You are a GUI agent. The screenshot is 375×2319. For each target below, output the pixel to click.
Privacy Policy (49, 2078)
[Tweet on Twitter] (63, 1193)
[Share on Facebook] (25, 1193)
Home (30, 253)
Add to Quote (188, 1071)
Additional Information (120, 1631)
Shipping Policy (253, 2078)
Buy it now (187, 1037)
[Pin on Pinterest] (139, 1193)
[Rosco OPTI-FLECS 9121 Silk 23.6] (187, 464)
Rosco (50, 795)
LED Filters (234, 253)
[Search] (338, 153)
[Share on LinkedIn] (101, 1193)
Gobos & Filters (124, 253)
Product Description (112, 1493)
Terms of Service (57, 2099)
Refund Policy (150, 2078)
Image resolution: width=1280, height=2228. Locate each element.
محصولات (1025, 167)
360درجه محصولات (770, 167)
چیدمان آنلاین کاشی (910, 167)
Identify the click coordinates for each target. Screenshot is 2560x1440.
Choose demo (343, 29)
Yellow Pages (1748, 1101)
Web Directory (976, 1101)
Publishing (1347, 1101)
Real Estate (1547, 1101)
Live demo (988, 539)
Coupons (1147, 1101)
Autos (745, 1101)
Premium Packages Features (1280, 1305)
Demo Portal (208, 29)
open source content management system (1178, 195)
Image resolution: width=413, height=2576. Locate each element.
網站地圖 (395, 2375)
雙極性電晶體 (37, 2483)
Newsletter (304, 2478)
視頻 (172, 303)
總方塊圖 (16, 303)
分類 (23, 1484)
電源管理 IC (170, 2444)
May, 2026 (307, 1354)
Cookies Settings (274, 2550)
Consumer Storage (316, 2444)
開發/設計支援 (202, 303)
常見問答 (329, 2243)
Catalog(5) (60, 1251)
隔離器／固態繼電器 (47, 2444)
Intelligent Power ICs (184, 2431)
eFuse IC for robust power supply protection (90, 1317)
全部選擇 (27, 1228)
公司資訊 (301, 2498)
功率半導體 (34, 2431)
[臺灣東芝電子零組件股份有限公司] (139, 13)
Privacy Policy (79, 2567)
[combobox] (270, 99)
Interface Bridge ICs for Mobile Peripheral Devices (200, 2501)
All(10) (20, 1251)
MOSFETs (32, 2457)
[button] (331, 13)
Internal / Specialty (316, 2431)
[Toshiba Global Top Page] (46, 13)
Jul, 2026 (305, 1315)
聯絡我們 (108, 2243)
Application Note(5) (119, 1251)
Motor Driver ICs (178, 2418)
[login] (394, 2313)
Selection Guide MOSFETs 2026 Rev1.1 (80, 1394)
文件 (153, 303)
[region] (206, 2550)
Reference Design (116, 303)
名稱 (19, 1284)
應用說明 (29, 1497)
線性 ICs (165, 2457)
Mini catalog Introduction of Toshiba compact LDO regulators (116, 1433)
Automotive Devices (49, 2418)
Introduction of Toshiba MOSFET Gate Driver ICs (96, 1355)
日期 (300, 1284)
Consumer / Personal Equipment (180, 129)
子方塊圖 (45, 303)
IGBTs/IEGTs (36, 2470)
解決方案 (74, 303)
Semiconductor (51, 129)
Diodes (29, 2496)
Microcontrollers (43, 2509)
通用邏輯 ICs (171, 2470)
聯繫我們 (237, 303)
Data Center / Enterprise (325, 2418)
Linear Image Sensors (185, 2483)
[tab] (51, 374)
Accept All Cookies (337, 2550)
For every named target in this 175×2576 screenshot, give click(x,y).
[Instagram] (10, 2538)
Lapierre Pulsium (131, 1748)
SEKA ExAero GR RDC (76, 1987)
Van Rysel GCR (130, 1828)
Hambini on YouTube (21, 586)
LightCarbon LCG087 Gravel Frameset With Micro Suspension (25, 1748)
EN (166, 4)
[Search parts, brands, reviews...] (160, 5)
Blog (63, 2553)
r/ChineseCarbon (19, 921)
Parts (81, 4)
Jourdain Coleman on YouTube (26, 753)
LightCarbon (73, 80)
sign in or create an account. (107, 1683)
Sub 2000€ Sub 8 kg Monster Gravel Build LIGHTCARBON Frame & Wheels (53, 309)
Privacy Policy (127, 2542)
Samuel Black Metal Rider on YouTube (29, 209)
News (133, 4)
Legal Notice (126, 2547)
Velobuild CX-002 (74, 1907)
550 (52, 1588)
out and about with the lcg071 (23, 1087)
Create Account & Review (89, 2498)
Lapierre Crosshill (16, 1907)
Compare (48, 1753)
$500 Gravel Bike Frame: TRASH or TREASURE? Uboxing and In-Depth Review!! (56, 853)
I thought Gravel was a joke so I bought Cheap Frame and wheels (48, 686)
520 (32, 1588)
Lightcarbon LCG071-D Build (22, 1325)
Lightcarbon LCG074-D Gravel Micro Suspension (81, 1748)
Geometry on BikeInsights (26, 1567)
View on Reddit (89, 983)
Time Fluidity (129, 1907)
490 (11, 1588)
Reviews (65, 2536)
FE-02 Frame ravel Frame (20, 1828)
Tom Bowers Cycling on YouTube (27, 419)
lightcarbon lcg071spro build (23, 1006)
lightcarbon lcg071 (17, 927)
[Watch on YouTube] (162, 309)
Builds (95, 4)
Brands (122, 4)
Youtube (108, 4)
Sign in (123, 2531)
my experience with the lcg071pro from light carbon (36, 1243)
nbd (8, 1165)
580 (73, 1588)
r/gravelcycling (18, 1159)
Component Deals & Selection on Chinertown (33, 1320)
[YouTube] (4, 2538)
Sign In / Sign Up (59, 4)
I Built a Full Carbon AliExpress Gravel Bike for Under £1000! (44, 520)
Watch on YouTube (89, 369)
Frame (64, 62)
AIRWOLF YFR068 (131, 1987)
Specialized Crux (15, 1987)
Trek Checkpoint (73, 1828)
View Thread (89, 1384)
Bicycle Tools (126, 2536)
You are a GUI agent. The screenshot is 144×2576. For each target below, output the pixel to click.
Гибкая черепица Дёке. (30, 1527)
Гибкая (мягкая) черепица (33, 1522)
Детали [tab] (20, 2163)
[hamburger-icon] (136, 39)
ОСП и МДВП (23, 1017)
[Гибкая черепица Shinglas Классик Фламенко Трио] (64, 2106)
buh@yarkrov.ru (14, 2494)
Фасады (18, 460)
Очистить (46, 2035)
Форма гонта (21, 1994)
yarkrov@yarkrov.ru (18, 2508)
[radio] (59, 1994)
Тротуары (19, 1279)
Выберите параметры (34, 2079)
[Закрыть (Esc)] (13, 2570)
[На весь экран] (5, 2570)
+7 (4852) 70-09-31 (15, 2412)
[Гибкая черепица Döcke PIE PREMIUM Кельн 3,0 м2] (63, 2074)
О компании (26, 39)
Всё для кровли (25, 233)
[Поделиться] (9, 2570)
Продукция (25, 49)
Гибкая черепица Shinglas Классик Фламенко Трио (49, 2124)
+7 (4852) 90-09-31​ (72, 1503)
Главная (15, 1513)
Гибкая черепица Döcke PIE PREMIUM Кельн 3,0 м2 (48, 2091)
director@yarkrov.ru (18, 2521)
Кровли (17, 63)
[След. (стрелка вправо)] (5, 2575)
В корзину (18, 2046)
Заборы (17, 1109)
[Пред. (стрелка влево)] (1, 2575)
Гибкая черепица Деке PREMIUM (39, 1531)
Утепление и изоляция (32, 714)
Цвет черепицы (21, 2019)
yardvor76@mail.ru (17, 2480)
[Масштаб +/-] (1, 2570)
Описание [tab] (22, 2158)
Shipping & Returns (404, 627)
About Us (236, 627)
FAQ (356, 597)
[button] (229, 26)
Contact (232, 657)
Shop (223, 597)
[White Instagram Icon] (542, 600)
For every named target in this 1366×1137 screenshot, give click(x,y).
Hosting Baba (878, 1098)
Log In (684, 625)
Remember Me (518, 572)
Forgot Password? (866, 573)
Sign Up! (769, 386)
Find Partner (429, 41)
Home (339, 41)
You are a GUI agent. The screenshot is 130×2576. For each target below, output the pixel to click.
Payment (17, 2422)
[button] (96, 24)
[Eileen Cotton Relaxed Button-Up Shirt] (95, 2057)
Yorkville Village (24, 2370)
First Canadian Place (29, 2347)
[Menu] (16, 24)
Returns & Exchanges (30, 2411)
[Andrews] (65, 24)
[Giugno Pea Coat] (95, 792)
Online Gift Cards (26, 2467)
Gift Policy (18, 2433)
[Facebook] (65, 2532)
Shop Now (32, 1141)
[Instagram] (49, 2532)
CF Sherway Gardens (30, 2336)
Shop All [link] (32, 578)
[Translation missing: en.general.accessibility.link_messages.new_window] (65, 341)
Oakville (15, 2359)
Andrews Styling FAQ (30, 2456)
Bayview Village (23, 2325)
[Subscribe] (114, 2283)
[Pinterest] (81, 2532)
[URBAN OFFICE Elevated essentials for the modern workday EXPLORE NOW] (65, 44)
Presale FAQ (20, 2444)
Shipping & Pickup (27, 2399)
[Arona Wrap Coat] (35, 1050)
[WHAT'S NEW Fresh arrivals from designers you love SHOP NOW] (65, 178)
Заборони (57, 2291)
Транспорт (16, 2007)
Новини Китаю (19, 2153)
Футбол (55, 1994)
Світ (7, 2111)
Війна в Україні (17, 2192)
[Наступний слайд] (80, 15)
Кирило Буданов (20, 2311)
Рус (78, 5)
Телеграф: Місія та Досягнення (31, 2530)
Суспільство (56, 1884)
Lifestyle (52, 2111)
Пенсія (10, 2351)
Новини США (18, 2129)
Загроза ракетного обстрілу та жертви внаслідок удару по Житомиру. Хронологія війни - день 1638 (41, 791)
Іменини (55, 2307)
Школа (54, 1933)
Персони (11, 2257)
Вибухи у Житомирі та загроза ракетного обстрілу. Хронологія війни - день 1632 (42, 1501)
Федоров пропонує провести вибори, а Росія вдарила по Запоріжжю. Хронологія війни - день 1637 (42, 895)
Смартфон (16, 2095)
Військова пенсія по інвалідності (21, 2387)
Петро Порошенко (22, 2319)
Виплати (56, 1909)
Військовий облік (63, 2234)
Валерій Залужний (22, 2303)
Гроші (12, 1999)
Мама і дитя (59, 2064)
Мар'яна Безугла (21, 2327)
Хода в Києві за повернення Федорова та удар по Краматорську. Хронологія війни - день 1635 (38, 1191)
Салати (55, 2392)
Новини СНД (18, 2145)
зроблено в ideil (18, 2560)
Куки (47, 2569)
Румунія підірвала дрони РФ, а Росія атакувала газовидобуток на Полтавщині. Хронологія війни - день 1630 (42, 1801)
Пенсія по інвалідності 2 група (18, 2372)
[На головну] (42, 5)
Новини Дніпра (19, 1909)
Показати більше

━━━

## Task to complete
Each line from the start of the listing above through the line containing "[Rosco OPTI-FLECS 9121 Silk 23.6] (187, 464)" must be reproduced exactly. Leave out the rest.

## Answer space
You are a GUI agent. The screenshot is 375×2319. For each target below, output the pixel to click.
Privacy Policy (49, 2078)
[Tweet on Twitter] (63, 1193)
[Share on Facebook] (25, 1193)
Home (30, 253)
Add to Quote (188, 1071)
Additional Information (120, 1631)
Shipping Policy (253, 2078)
Buy it now (187, 1037)
[Pin on Pinterest] (139, 1193)
[Rosco OPTI-FLECS 9121 Silk 23.6] (187, 464)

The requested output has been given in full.